─── Exercise text ───

This was not a book that needed to be written. The story has been told many times, and better, but if you're an Apollo completist like me, you can't stand not knowing if there's something in there that I might not have read. So I picked it up last week and finished it in two middle of the night bedtime readings (Jamie was annoyed, but sometimes I do that).
But this was a good book. It told many things I had not read before, and two in particular. First, we read all the time about the space race being about national "prestige" and how Sputnik and the first man in space or to spacewalk damaged American prestige. I had never paid much attention to this, and Donovan – right from the beginning – explained what this really meant.
In the late 1950's, the U.S. and the U.S.S.R. were engaged in the Cold War – of course we knew that. But what we had forgotten was that the competition was between two competing ideologies for the hearts and minds of the other nations, who had to decide whether Communism or liberal democracy represented the best path forward after the Second World War. "Prestige" in this context was crucial because if one side appeared to be winning in a field that mattered – like science – it swayed these uncommitted third parties. So it had enormous consequences when the USSR was successfully (it appeared) putting satellites and men in space and the supposedly more technologically advanced US could not.

───

What this exercise asks:
1. For each statement about the space race book review, answer yes or no and quote the words from the review that decide it: (a) The reviewer finished the book over two nights. (b) The reviewer found nothing in the book that was new to them. (c) In the review, prestige mattered because success in a field like science could influence nations that had not yet chosen a side.
2. Continue the space race book review, starting after its last sentence.
The material after this point is separate from the review of the space race book.

─── Records shown ───

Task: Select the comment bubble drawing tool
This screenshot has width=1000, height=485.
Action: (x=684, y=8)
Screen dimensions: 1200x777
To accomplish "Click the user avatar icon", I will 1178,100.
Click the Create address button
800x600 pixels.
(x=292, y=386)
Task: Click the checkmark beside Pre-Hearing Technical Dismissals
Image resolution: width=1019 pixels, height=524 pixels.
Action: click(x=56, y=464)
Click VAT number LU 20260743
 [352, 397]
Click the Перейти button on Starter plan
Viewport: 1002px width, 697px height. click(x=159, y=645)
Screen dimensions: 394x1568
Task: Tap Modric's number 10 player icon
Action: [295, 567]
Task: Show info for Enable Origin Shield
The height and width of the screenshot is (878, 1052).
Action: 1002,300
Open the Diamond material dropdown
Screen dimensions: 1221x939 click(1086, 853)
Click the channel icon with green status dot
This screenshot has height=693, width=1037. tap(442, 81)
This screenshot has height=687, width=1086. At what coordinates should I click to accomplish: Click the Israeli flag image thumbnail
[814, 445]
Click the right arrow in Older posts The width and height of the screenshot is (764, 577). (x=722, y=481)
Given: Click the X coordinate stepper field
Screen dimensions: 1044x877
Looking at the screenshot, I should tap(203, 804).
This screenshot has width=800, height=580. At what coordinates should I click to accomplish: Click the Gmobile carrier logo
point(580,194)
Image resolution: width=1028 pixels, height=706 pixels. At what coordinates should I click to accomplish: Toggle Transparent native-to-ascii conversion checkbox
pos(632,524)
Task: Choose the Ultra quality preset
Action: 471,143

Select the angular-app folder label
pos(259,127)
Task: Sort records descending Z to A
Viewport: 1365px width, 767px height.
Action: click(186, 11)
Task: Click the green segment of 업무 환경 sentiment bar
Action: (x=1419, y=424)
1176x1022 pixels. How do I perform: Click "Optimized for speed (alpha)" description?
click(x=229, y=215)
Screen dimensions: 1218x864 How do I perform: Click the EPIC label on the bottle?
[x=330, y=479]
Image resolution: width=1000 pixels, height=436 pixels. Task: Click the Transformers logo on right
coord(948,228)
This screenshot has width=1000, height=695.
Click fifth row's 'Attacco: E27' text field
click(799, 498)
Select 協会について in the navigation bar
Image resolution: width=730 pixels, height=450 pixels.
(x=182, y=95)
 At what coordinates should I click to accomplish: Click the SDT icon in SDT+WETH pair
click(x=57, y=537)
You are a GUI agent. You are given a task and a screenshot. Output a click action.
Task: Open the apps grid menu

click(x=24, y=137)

───

Answers by task:
1.
(a) Yes: "finished it in two middle of the night bedtime readings"
(b) No: "It told many things I had not read before"
(c) Yes: "if one side appeared to be winning in a field that mattered – like science – it swayed these uncommitted third parties"

2.
Whoa. I'd never thought of that.
It also meant that all the statements in all the books I'd been reading lately about how the astronauts viewed their job in patriotic terms – they were trying to beat the Russians to the moon – wasn't just an expression of trying to win a race for the sake of winning. It always read like they were trying to win at a different version of the Olympics. On the contrary, they were competing to win It to regain the lead in terms of appealing to countries to reject Communism and embrace the freedoms of the Western democracies.
Nor was this the only thing I learned. I may have known that Gus Grissom played a significant role in developing the Gemini spacecraft as a followup to Mercury. What I did not know was that Grissom worked very hard in part because of the many jibes the Mercury astronauts endured about being "spam in a can" and about being mere passengers in their capsules, no different than the monkeys that preceded them because in no significant way were they "flying" their spacecraft. He ensured that Gemini was a pilot's spacecraft. It could be flown and navigated in any way an aircraft could because Grissom insisted that it be, and the astronauts that flew it loved it. It was sometimes characterized as a sportscar, but the better analogy would be a fighter. It was designed to be flown by and for fighter pilots. The later Apollo spacecraft could do more, in the same way that a large transport aircraft can, but it wasn't the flying machine Gemini was.
The book also, as I like to be able to say, told a good story, and even though I already knew much of it, I was reading for new details and observations, and it had those as well. I wouldn't say it was the first book I'd read about Apollo, but it was a useful addition to the corpus.